If Trump wins, you stop investing your money, pull it completely out of the bank, do not buy anything at all beyond basic needs. You want the economy to implode and your investments are safe at home. Beyond that you can't do much else.

[–] [email protected] 2 points 11 months ago

If we need their votes, how do we get their votes?

In my opinion, the Democrats need to work on broadly popular legislation, like marijuana legalization. Try to push it through, and if it fails, which it probably would in the house, they need to make a stink over it, and then use that for campaign ads, with the promise that if they win all 3 branches next election, they will make it happen. Then they actually need to do that, rather than waffling like they have in the past.

[–] [email protected] 1 points 11 months ago (1 children)

Never claimed to have any of the answers to that.

[–] [email protected] 5 points 11 months ago* (last edited 11 months ago)

I have a few ideas. There's been a pattern in the Biden administration. I call it "lose big, win small, celebrate huge."

Example: BBB. We lost big there. Over the course of months, BBB was systematically gutted and then killed. Americans got to watch as things Biden ran on, things that could have improved their lives in tangible ways, the reasons many of them voted for Biden in the first place, get removed, one by one, until the bill was eventually killed, at the behest of a member of Biden's own party.

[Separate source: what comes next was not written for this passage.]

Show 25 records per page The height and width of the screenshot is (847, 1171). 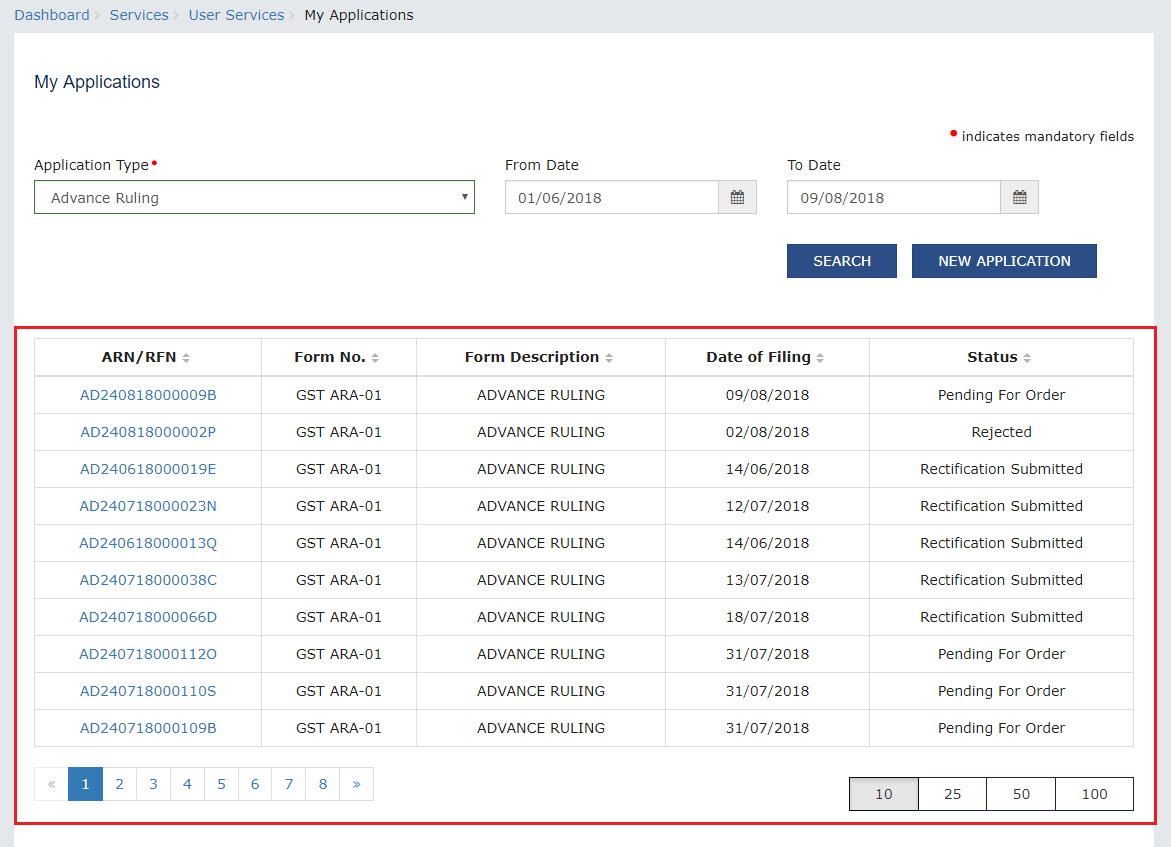pos(952,794)
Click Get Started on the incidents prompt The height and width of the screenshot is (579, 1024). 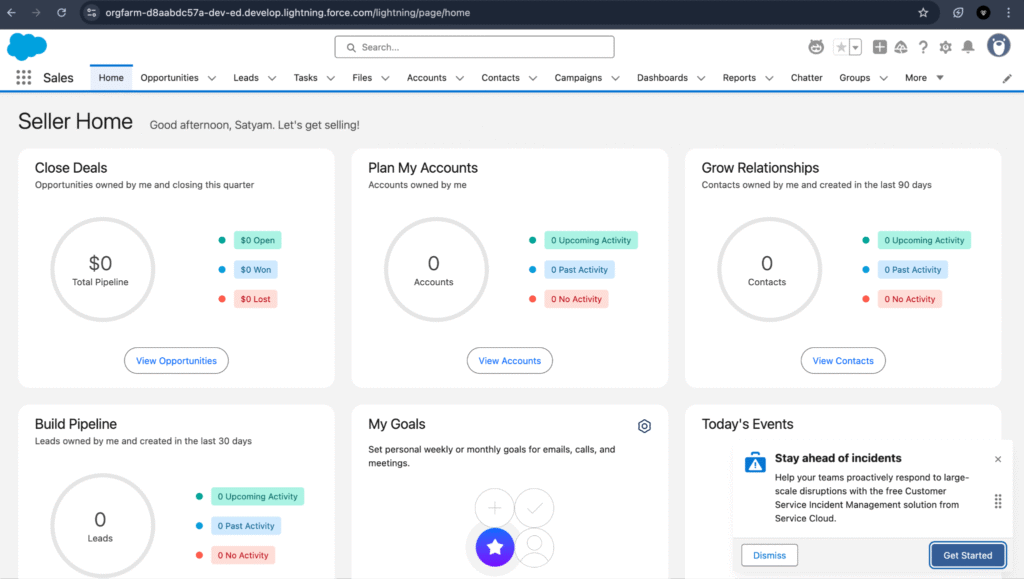(x=967, y=555)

This was followed up with a comparatively modest win: The Inflation Reduction Act, which has indirect limited benefits to individuals, like Medicare being able to negotiate prices on a laughably tiny selection of prescription drugs. It's something, yes, but we voted for childcare and family leave.

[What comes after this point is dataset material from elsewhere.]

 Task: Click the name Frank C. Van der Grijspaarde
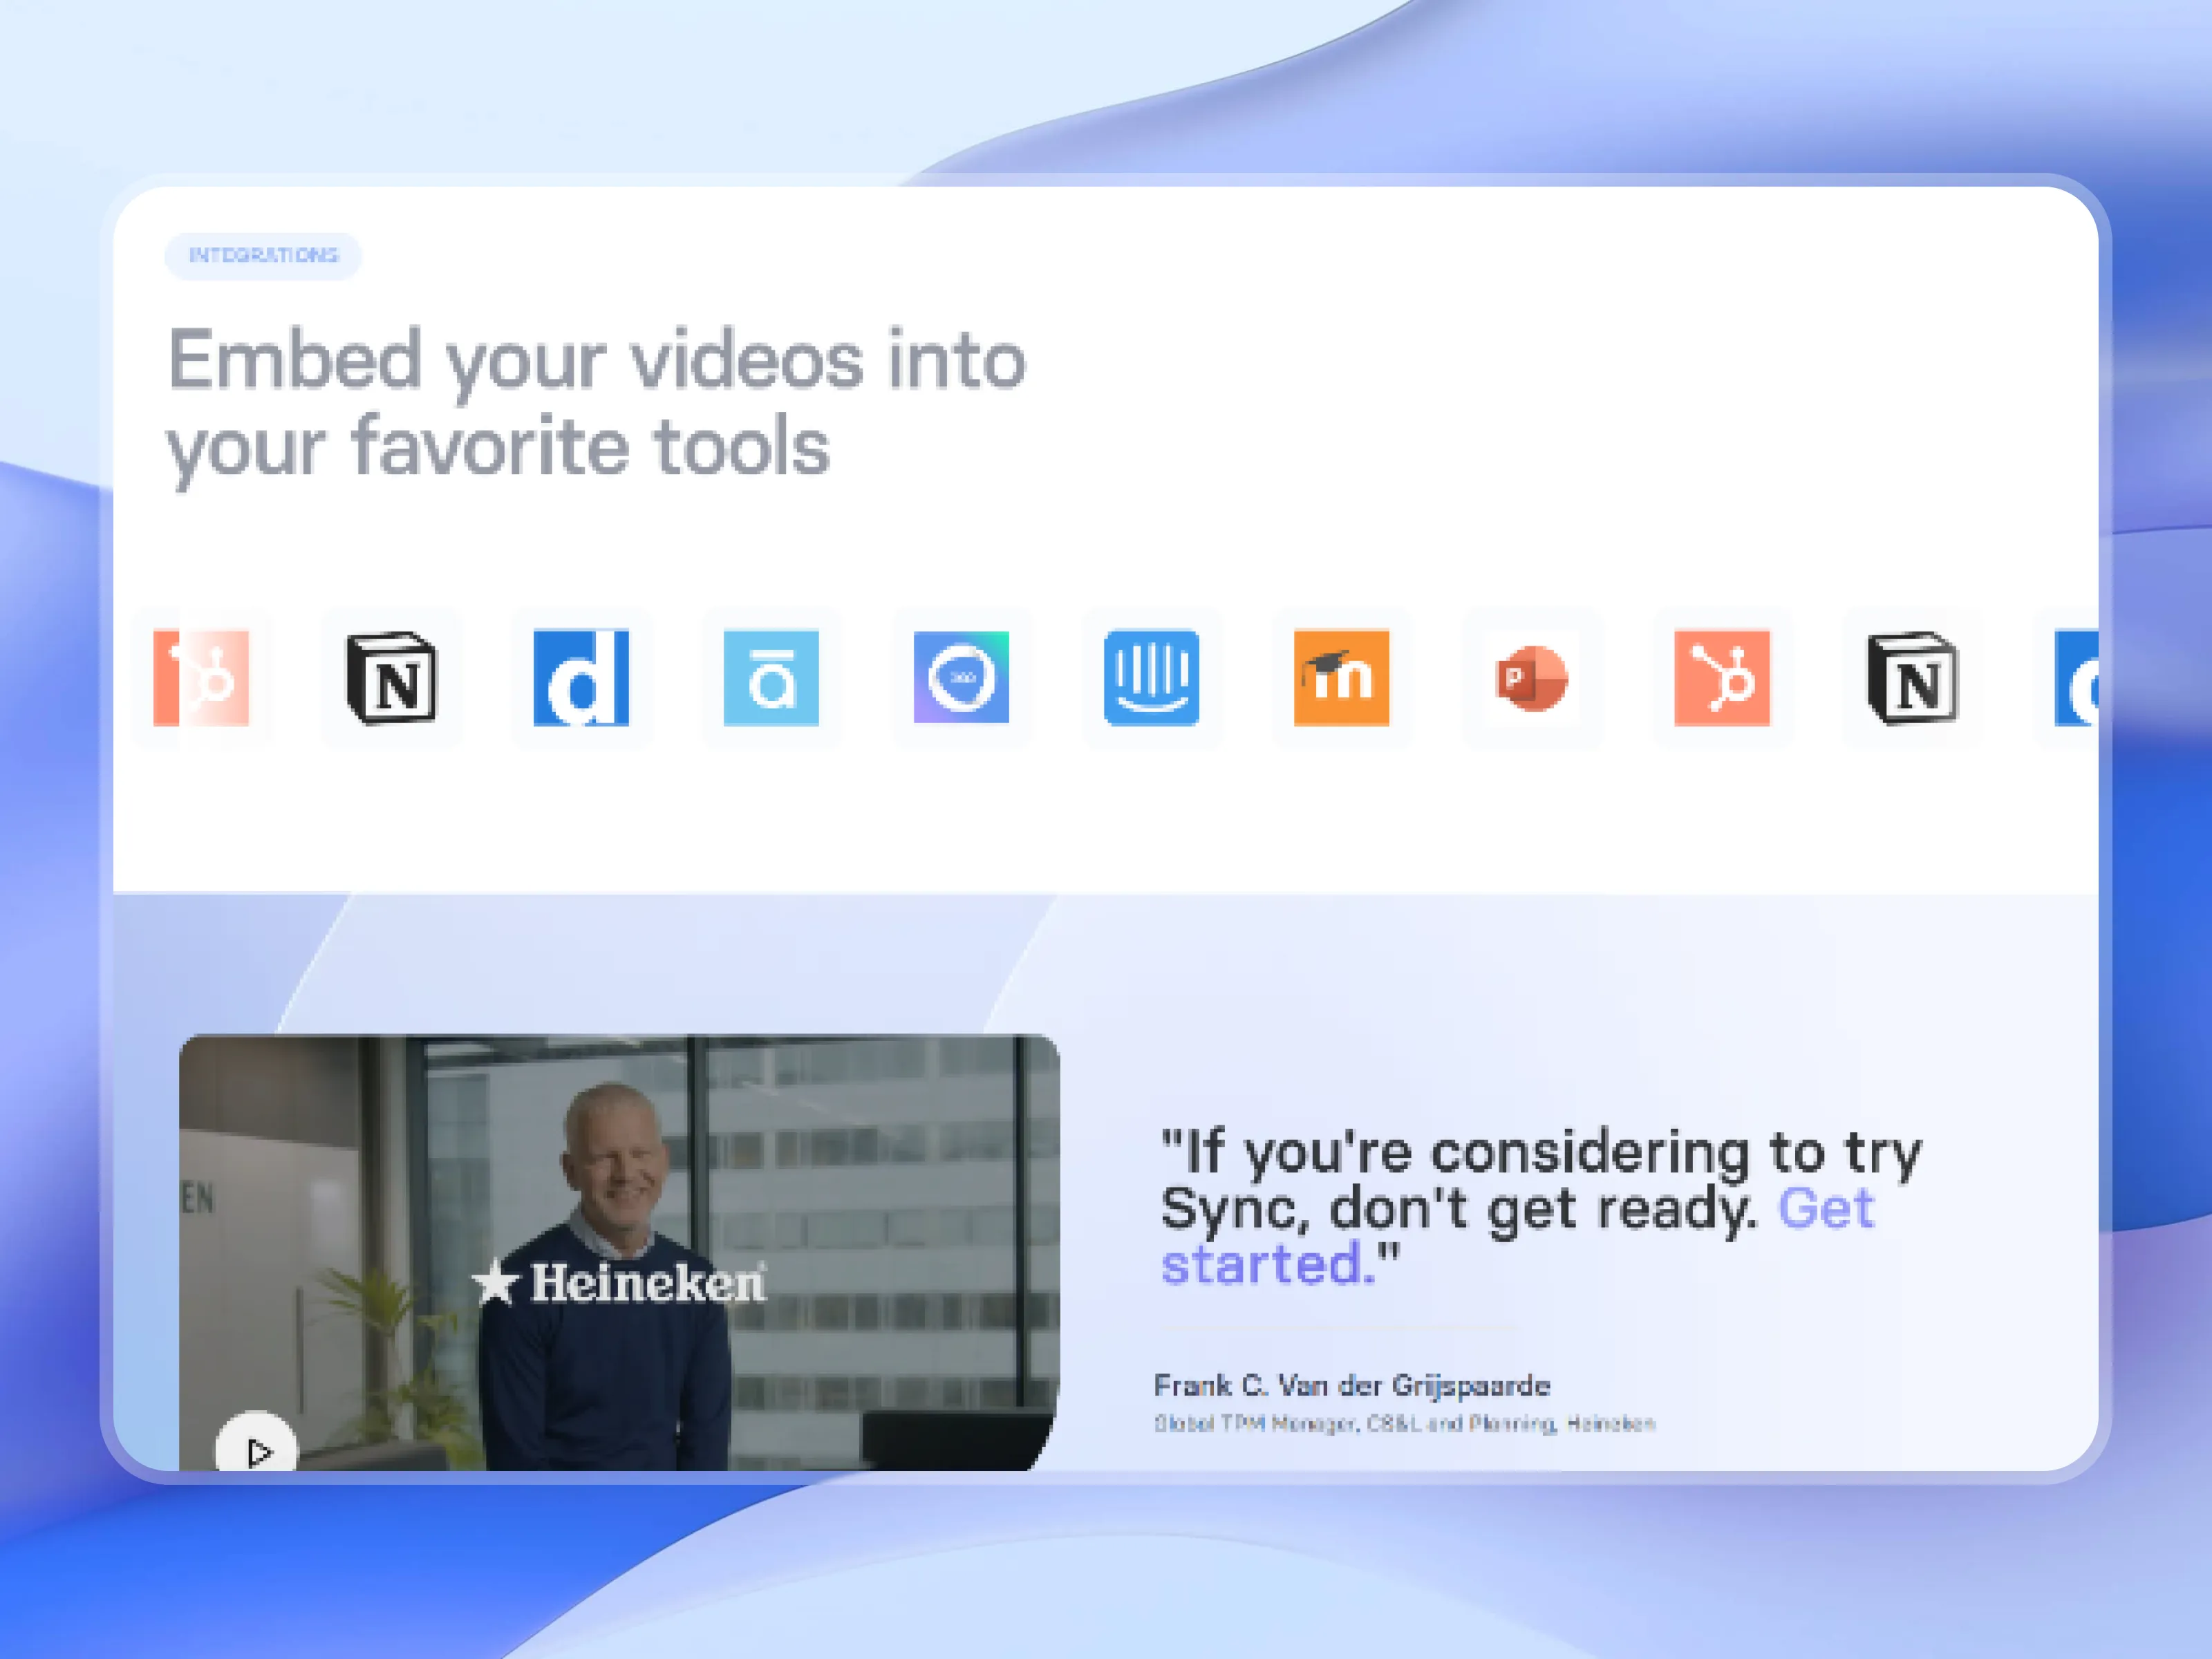(1351, 1385)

Then Biden's supporters completely ignore the big loss, and instead celebrate the Inflation Reduction Act as though it was a bigger win than passing BBB, with all sorts of puffery about how it's the least pathetic attempt to address the climate emergency so far.

I can provide other examples, but this is the most glaring one.

Now, compare this to how Biden has handled student loans. Biden started with half measures and his supporters acted like forgiving fraudulent loans for select borrowers was huge, even though it was mandated by existing law. Then Biden actually listened to progressives and tried to forgive student loans. Actual, tangible benefit to voters. That was killed by the courts. Crucially, it was not killed by Biden's own party. Unlike childcare and family leave, Biden didn't immediately give up forever. He instead did what he could to forgive what he could. He had a contingency plan and kept going. His supporters could point to the failure, admit it failed, blame those responsible, and show in real terms how Biden wasn't gonna let that be the last word on the subject.

There's other examples of this as well, but as before, this is the most glaring.

We need to keep trying to do what voters voted for, not acting like they won the showcase showdown when they're going home with the consolation prize.

And for the love of god, we can't keep acting like "not trump" is a sufficient argument to get all the voters we need to win. It might be, but the consequences of failure are so dire that that mustn't be our only message. That and we need the administration to step up between now and the election. The administration needs a win between now and then.

And before anyone is like "well, you're not getting one so vote for Biden anyway," I'm already voting for Biden. I'm saying what I think is needed to convince enough people to vote for Biden so that we can be confident about beating Trump.